Top of Provided data

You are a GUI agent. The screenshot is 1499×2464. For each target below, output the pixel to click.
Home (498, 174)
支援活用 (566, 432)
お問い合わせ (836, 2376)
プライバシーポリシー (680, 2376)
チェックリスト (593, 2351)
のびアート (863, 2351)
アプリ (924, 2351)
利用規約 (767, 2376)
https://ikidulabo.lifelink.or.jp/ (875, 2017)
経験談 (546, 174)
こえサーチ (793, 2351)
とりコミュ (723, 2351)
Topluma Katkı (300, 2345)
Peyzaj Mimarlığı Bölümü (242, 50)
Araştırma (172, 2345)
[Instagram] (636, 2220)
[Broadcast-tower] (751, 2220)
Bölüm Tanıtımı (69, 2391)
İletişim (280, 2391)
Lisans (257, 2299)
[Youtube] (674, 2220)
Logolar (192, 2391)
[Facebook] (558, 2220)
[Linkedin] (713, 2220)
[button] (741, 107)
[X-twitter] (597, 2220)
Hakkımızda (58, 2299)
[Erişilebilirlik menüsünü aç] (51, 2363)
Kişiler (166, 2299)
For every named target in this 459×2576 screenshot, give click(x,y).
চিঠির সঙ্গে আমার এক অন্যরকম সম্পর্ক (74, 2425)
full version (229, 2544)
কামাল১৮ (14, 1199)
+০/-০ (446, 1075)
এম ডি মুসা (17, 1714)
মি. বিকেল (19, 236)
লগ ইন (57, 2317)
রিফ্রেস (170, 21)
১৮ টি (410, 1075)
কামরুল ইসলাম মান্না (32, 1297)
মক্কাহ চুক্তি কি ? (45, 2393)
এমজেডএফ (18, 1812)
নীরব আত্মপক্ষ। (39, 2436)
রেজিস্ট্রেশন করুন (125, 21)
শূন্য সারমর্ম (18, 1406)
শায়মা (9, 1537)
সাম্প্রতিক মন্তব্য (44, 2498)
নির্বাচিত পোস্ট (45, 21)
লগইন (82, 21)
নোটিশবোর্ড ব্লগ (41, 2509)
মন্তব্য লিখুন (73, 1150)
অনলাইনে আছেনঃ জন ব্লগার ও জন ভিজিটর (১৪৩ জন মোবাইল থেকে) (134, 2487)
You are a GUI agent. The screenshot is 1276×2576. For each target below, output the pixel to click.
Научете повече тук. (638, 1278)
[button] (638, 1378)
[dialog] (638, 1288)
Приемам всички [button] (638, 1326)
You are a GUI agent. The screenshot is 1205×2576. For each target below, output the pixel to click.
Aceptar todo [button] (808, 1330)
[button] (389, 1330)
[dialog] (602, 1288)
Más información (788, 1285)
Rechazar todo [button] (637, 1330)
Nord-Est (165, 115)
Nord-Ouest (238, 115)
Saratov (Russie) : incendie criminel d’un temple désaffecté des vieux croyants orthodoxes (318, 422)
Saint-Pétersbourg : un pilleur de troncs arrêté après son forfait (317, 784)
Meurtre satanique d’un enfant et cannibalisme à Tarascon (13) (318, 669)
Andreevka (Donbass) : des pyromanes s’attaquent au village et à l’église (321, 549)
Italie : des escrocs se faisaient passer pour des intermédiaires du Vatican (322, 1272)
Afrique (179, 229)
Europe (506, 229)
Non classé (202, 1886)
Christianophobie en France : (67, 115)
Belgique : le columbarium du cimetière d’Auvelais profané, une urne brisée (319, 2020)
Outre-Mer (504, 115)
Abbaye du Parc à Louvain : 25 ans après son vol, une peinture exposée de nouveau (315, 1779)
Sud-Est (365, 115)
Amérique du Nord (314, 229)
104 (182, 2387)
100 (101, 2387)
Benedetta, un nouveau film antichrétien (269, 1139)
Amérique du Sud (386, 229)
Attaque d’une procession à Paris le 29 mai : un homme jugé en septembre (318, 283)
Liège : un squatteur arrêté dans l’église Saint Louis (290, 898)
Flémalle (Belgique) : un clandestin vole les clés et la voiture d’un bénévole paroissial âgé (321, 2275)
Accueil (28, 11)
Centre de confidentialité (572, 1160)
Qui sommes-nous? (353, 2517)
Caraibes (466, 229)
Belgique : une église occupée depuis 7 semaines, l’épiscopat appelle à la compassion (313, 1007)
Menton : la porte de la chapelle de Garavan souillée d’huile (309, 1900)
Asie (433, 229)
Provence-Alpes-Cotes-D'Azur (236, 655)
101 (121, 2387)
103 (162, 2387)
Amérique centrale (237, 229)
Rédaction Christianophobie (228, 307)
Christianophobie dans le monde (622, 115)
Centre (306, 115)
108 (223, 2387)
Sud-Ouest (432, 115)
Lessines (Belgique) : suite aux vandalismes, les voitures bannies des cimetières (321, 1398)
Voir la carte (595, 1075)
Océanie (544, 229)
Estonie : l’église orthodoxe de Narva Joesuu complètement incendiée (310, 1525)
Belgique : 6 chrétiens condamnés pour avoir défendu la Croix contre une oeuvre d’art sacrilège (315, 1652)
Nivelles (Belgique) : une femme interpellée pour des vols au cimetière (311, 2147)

Bottom of Provided data

◆ The problem:
Your answer must be an exact transcription of all the data above.

◆ Exercise output:
You are a GUI agent. The screenshot is 1499×2464. For each target below, output the pixel to click.
Home (498, 174)
支援活用 (566, 432)
お問い合わせ (836, 2376)
プライバシーポリシー (680, 2376)
チェックリスト (593, 2351)
のびアート (863, 2351)
アプリ (924, 2351)
利用規約 (767, 2376)
https://ikidulabo.lifelink.or.jp/ (875, 2017)
経験談 (546, 174)
こえサーチ (793, 2351)
とりコミュ (723, 2351)
Topluma Katkı (300, 2345)
Peyzaj Mimarlığı Bölümü (242, 50)
Araştırma (172, 2345)
[Instagram] (636, 2220)
[Broadcast-tower] (751, 2220)
Bölüm Tanıtımı (69, 2391)
İletişim (280, 2391)
Lisans (257, 2299)
[Youtube] (674, 2220)
Logolar (192, 2391)
[Facebook] (558, 2220)
[Linkedin] (713, 2220)
[button] (741, 107)
[X-twitter] (597, 2220)
Hakkımızda (58, 2299)
[Erişilebilirlik menüsünü aç] (51, 2363)
Kişiler (166, 2299)
For every named target in this 459×2576 screenshot, give click(x,y).
চিঠির সঙ্গে আমার এক অন্যরকম সম্পর্ক (74, 2425)
full version (229, 2544)
কামাল১৮ (14, 1199)
+০/-০ (446, 1075)
এম ডি মুসা (17, 1714)
মি. বিকেল (19, 236)
লগ ইন (57, 2317)
রিফ্রেস (170, 21)
১৮ টি (410, 1075)
কামরুল ইসলাম মান্না (32, 1297)
মক্কাহ চুক্তি কি ? (45, 2393)
এমজেডএফ (18, 1812)
নীরব আত্মপক্ষ। (39, 2436)
রেজিস্ট্রেশন করুন (125, 21)
শূন্য সারমর্ম (18, 1406)
শায়মা (9, 1537)
সাম্প্রতিক মন্তব্য (44, 2498)
নির্বাচিত পোস্ট (45, 21)
লগইন (82, 21)
নোটিশবোর্ড ব্লগ (41, 2509)
মন্তব্য লিখুন (73, 1150)
অনলাইনে আছেনঃ জন ব্লগার ও জন ভিজিটর (১৪৩ জন মোবাইল থেকে) (134, 2487)
You are a GUI agent. The screenshot is 1276×2576. For each target below, output the pixel to click.
Научете повече тук. (638, 1278)
[button] (638, 1378)
[dialog] (638, 1288)
Приемам всички [button] (638, 1326)
You are a GUI agent. The screenshot is 1205×2576. For each target below, output the pixel to click.
Aceptar todo [button] (808, 1330)
[button] (389, 1330)
[dialog] (602, 1288)
Más información (788, 1285)
Rechazar todo [button] (637, 1330)
Nord-Est (165, 115)
Nord-Ouest (238, 115)
Saratov (Russie) : incendie criminel d’un temple désaffecté des vieux croyants orthodoxes (318, 422)
Saint-Pétersbourg : un pilleur de troncs arrêté après son forfait (317, 784)
Meurtre satanique d’un enfant et cannibalisme à Tarascon (13) (318, 669)
Andreevka (Donbass) : des pyromanes s’attaquent au village et à l’église (321, 549)
Italie : des escrocs se faisaient passer pour des intermédiaires du Vatican (322, 1272)
Afrique (179, 229)
Europe (506, 229)
Non classé (202, 1886)
Christianophobie en France : (67, 115)
Belgique : le columbarium du cimetière d’Auvelais profané, une urne brisée (319, 2020)
Outre-Mer (504, 115)
Abbaye du Parc à Louvain : 25 ans après son vol, une peinture exposée de nouveau (315, 1779)
Sud-Est (365, 115)
Amérique du Nord (314, 229)
104 (182, 2387)
100 (101, 2387)
Benedetta, un nouveau film antichrétien (269, 1139)
Amérique du Sud (386, 229)
Attaque d’une procession à Paris le 29 mai : un homme jugé en septembre (318, 283)
Liège : un squatteur arrêté dans l’église Saint Louis (290, 898)
Flémalle (Belgique) : un clandestin vole les clés et la voiture d’un bénévole paroissial âgé (321, 2275)
Accueil (28, 11)
Centre de confidentialité (572, 1160)
Qui sommes-nous? (353, 2517)
Caraibes (466, 229)
Belgique : une église occupée depuis 7 semaines, l’épiscopat appelle à la compassion (313, 1007)
Menton : la porte de la chapelle de Garavan souillée d’huile (309, 1900)
Asie (433, 229)
Provence-Alpes-Cotes-D'Azur (236, 655)
101 (121, 2387)
103 (162, 2387)
Amérique centrale (237, 229)
Rédaction Christianophobie (228, 307)
Christianophobie dans le monde (622, 115)
Centre (306, 115)
108 (223, 2387)
Sud-Ouest (432, 115)
Lessines (Belgique) : suite aux vandalismes, les voitures bannies des cimetières (321, 1398)
Voir la carte (595, 1075)
Océanie (544, 229)
Estonie : l’église orthodoxe de Narva Joesuu complètement incendiée (310, 1525)
Belgique : 6 chrétiens condamnés pour avoir défendu la Croix contre une oeuvre d’art sacrilège (315, 1652)
Nivelles (Belgique) : une femme interpellée pour des vols au cimetière (311, 2147)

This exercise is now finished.